One of the signs of a great manager is that her people move on to bigger and better things – because great managers hire strong people and develop them well. Too often, though, when employees get promoted, they don’t get much training for the next step – which can make for rocky transitions.
Here’s what you can do as a manager to set your high performers up for promotions where they’ll thrive.
1. Stop solving problems for the staff member. Instead, actively coach them to solve their own problems, by asking questions like, “What do you think we should do?” and “What advantages and disadvantages do you see to that approach?” (Of course, this is good to do with all employees because it will develop people’s skills and judgment, but it’s especially important with people who you’re considering moving up.)
2. Invite the staff member to shadow you. Invite the person to sit in on calls and meetings with you where you think they’ll benefit from observing. Then, talk with them afterwards and point out why you did particular things – what was in your head about a tricky situation or why you redirected the conversation when you did. Give them a chance to see higher-level conversations and decision-making that they might not normally be involved with, so that they’re not starting fresh when they do move up.
3. Delegate more to the person. Think about what areas of work this person will be handling on the next rung, and find ways to start giving them experience in those areas now, by delegating additional projects and responsibilities. Encourage them to stretch themselves, and be available as a resource as they take on new challenges. (In many cases, it will make sense to be transparent about what you’re doing and why, so the person understands why their workload is shifting.)
4. Give lots of feedback. It’s always important to give lots of feedback, but when you’re grooming someone to take on new responsibilities, feedback is particularly essential. You should do this both broadly, by talking to the person about what you see as their strengths and areas to work on developing in, and more narrowly, by checking in on projects as they unfold and debriefing afterwards.

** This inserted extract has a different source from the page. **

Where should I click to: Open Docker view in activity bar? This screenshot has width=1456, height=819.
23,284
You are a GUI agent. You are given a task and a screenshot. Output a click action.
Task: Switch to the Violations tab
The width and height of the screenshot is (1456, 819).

5. If the next rung up involves managing people, work on management skills in particular. The transition from doing the work to managing others who do the work can be an incredibly difficult one for new managers and trips up even highly talented people. So if the staff member doesn’t have much management experience, you might have her begin to manage the department’s interns or lead an important project or otherwise get her feet wet in relatively low-stakes ways. To provide support along the way, regularly talk through the challenges that arise and how to handle them – everything from feeling comfortable being in a position of authority to addressing missed deadlines. Because managing people is an area where there aren’t necessarily built-in checks and balances until something goes terribly wrong, getting coaching along the way can make a huge difference in building good habits. (For that reason, you also might want to consider sending aspiring managers to formal management training to develop their skills.)